We followed the ridge which led to another rock wall. This one is called the Grey Tower. Again I set up to lead this. I climbed up a bit until I was stopped by an overhang which I couldn’t negotiate. I anchored myself into the rock, whilst staring down a 1000 metres drop and belayed Pat to me. Pat then led out and over the overhang and we reached the ridge above, only to find another tower. This wasn’t so difficult and we found some old fixed line that we used to assist us. We overcame that and were now met by the last challenge. An ice slope stretched away into the sky to our left whilst in front was an impenetrable rock wall. I led this ice gully to the start of the mushroom ridge. To our left was a huge crevasse which we bypassed and then we arrived at the normal camp 3. This camp was occupied with 4 tents. We stopped here for 20minutes, drank some soup and marvelled at what we had achieved and then baulked at the thought of what was to come. We had started this day at 4am. It was now 11am! It was late and we shouldn’t be on this mountain at this late an hour planning to go higher. We did.
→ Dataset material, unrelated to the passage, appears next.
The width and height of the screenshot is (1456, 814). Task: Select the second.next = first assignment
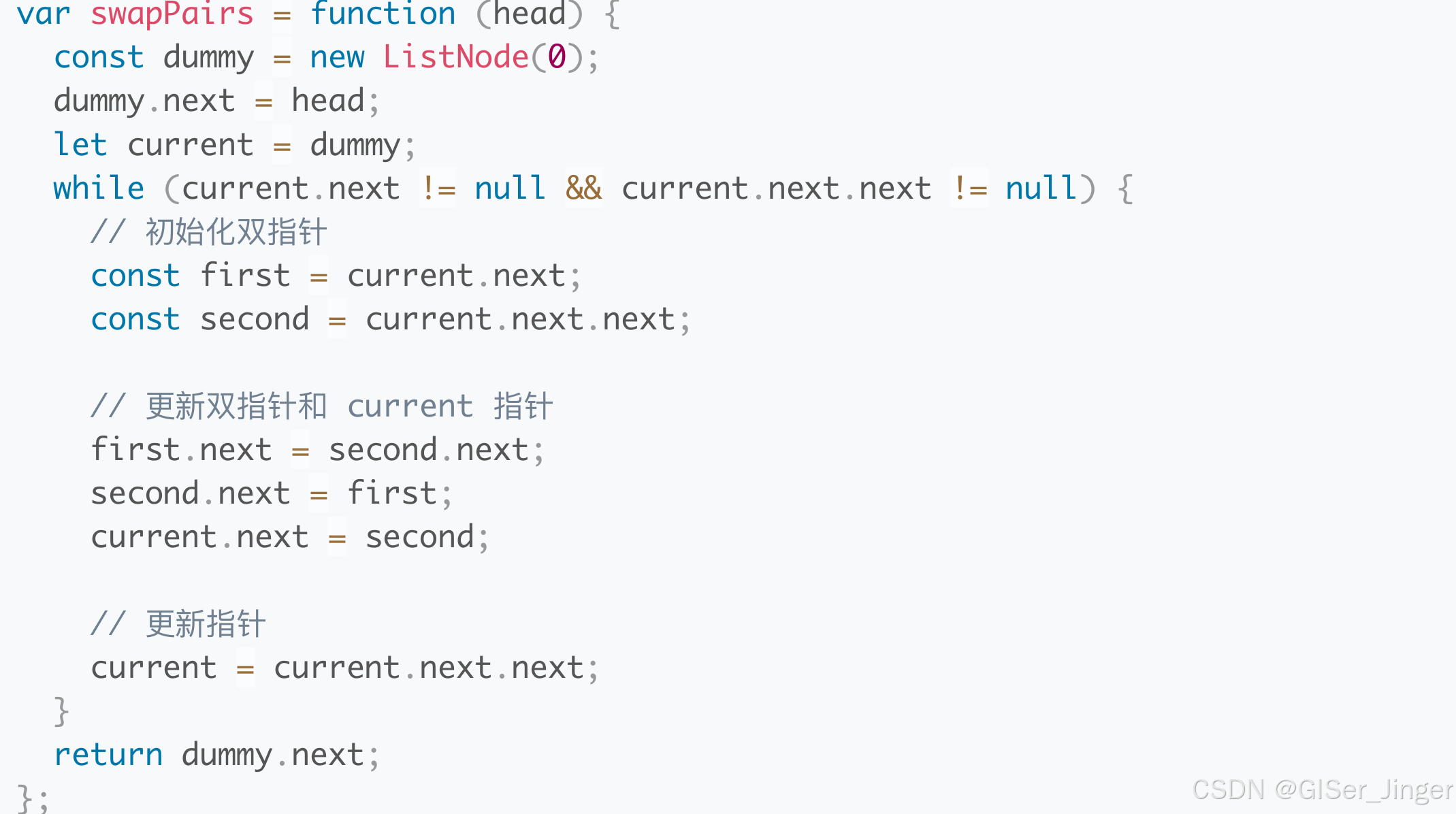point(270,492)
We left camp 3 and set off straight up the snow slope behind us. To our left is the huge expanse of the Dablam which is constantly making noises and throwing bits off it. We climbed this slope, it was surprisingly easy going, my head was pounding now though, but I kept going. Pat was about 50 metres ahead of me and I knew I was slowing down. I started to plod on just following Pats footsteps. His path weaved this way and that and now we were moving left across the face. I looked up and Pat has reached some icy flutes leading to a crest. I gained some inner strength and pushed myself hard to reach it. I scrambled over the crest and found Pat lying on his back in the ice. I managed to mumble something and he turned to me grinning and said “well done taffy! You’ve made it.” I attempted to speak but was speechless with exhaustion and emotion so just giggled. One of my dreams came true. We looked around to see another team had ascended and were on the summit already. We took there pictures and vice versa.
The descent was energetic. We spent less than five minutes on the summit at 4.30pm, drank some lukewarm tea and set off for our camp. We reached camp three in 25 minutes by glissading most of the way. I had left one of my ice tools and my rucksack here so I retrieved them and we carried on. As we descended the snow slopes below I dropped my descender so had to switch to an Italian hitch, not so good when your vision is blurry from the exhaustion. The rest of the descent went very smoothly with us reaching our base camp at about midnight. The following day a very jubilant, but very tired pair of mountaineers descended into Thyangboche and settled into a ‘bar’ for a relaxing beer. Ama Dablam was one of my dreams, it came true and although it was very hard physically and mentally the sense of achievement to kneel on the summit and weep was mind blowing. It was the highest and hardest summit I have managed to climb and reach and I am proud for it to have been that one.